● Task goal
Convert the lines of the records from the one containing "Given: Click the green link connection icon" through the one containing "Viewport: 1568px width, 717px height.", inclusive, into a JSON list of strings with one string per line, skipping any blank lines.

● Supplied records
......
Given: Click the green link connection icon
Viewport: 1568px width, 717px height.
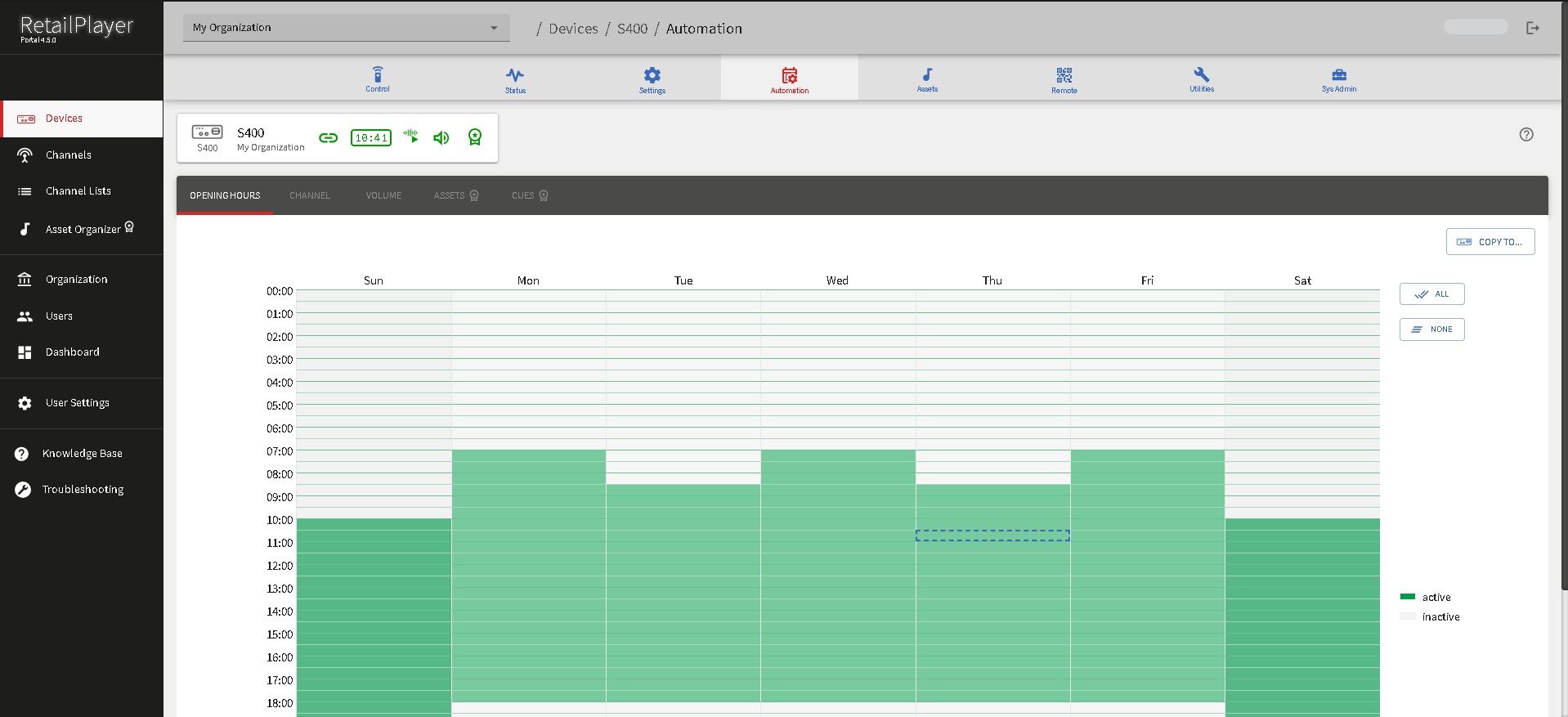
......
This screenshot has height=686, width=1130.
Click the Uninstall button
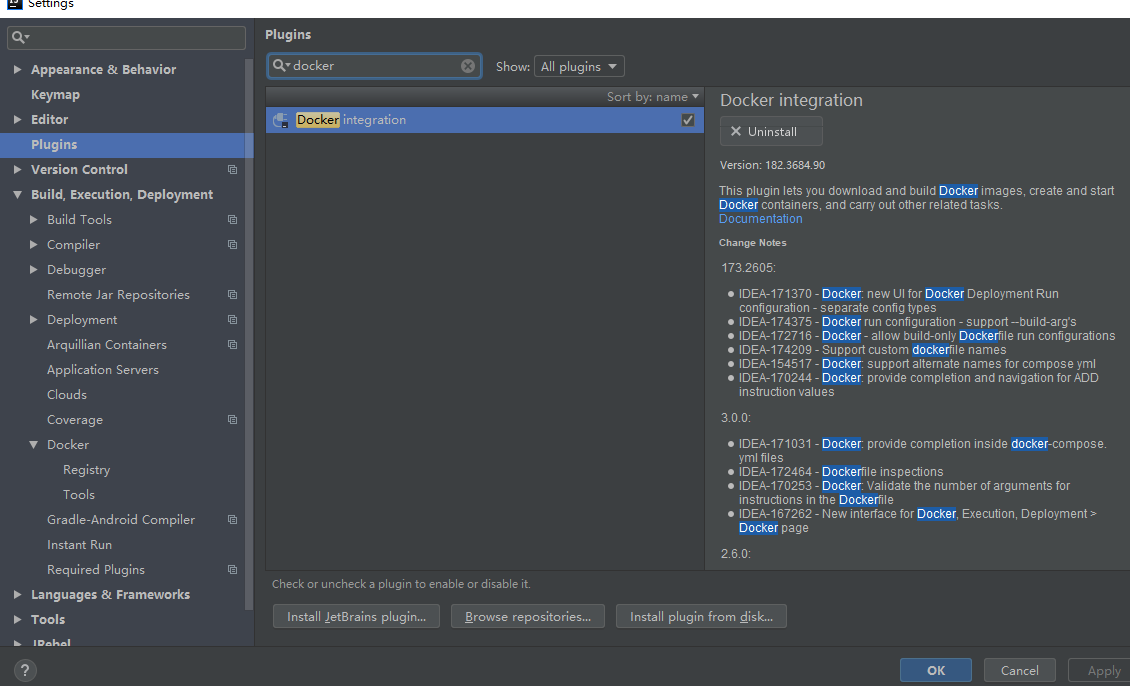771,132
......
● Exercise response
[
  "Given: Click the green link connection icon",
  "Viewport: 1568px width, 717px height."
]